[Data shown]
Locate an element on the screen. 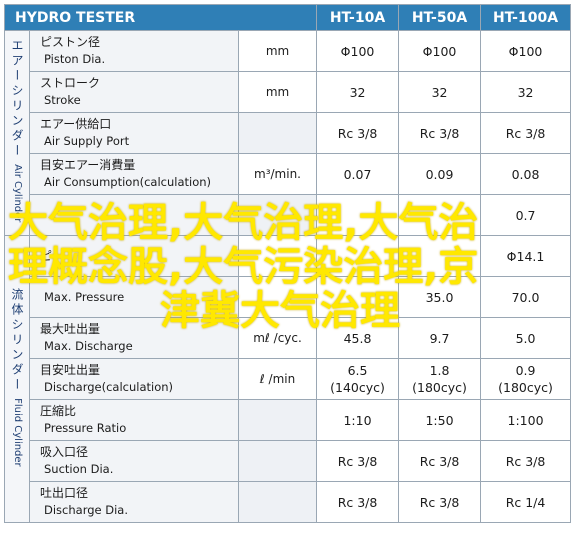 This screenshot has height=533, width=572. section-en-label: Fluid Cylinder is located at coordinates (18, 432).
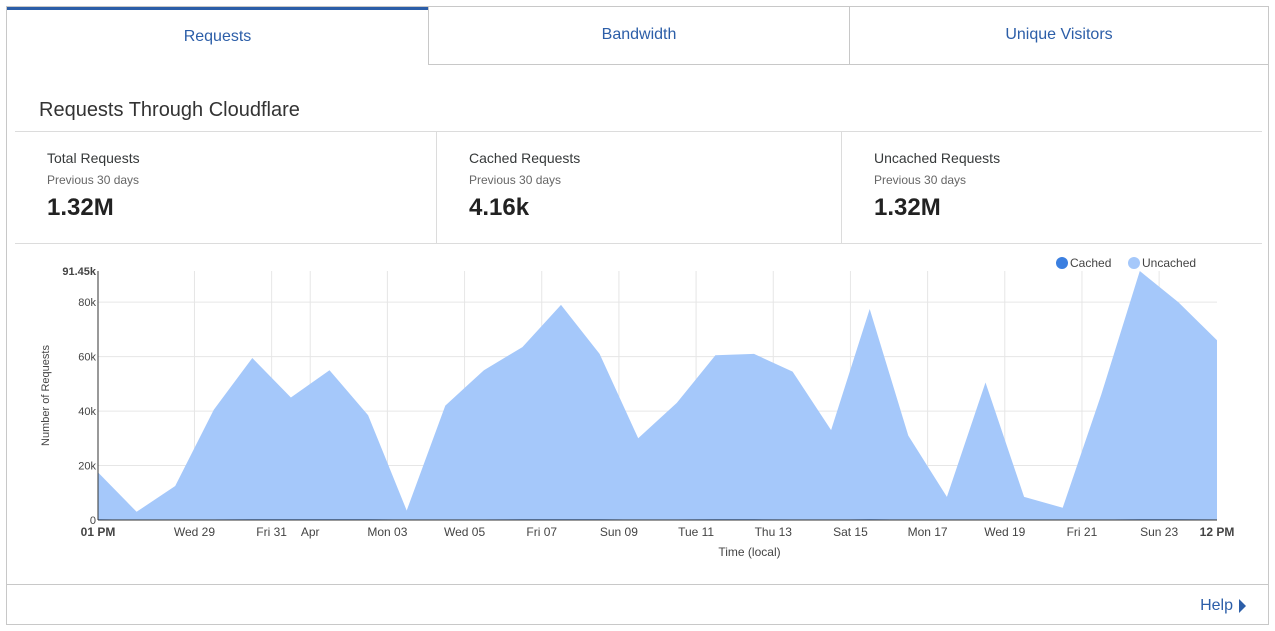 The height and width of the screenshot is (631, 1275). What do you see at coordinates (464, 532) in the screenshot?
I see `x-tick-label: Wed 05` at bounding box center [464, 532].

...

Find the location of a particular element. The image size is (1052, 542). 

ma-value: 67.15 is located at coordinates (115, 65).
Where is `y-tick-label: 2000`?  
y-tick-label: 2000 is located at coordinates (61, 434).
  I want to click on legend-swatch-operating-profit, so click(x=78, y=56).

==

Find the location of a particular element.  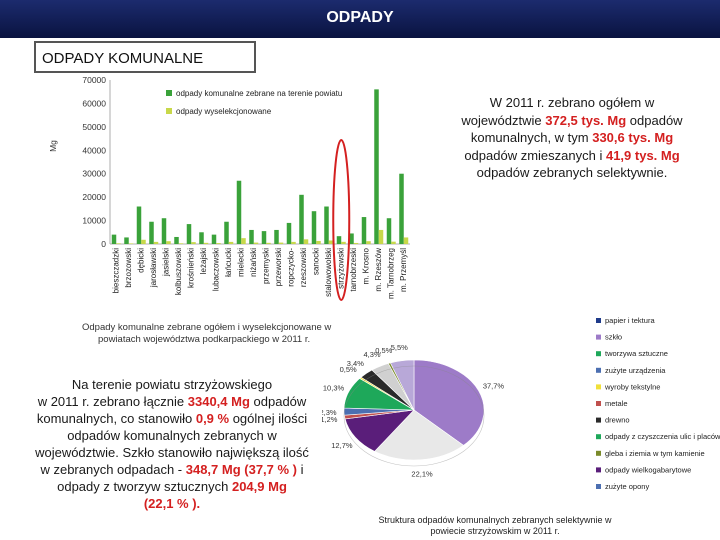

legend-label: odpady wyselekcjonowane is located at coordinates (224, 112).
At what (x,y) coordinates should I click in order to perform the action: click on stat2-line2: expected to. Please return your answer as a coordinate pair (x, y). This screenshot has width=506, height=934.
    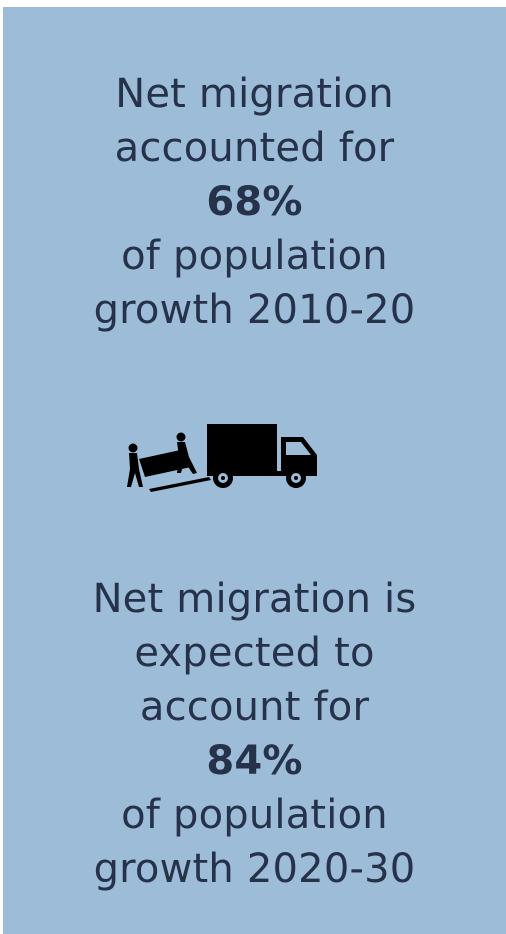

[Instruction]
Put each line from the line containing "Find the location of a particular element. The" through the line containing "I want to click" into a JSON list of strings, one string per line, with blank lines omitted.

[Answer space]
[
  "Find the location of a particular element. The image size is (1052, 542). ",
  "ma-value: 67.15 is located at coordinates (115, 65).",
  "Where is `y-tick-label: 2000`?  ",
  "y-tick-label: 2000 is located at coordinates (61, 434).",
  "  I want to click on legend-swatch-operating-profit, so click(x=78, y=56)."
]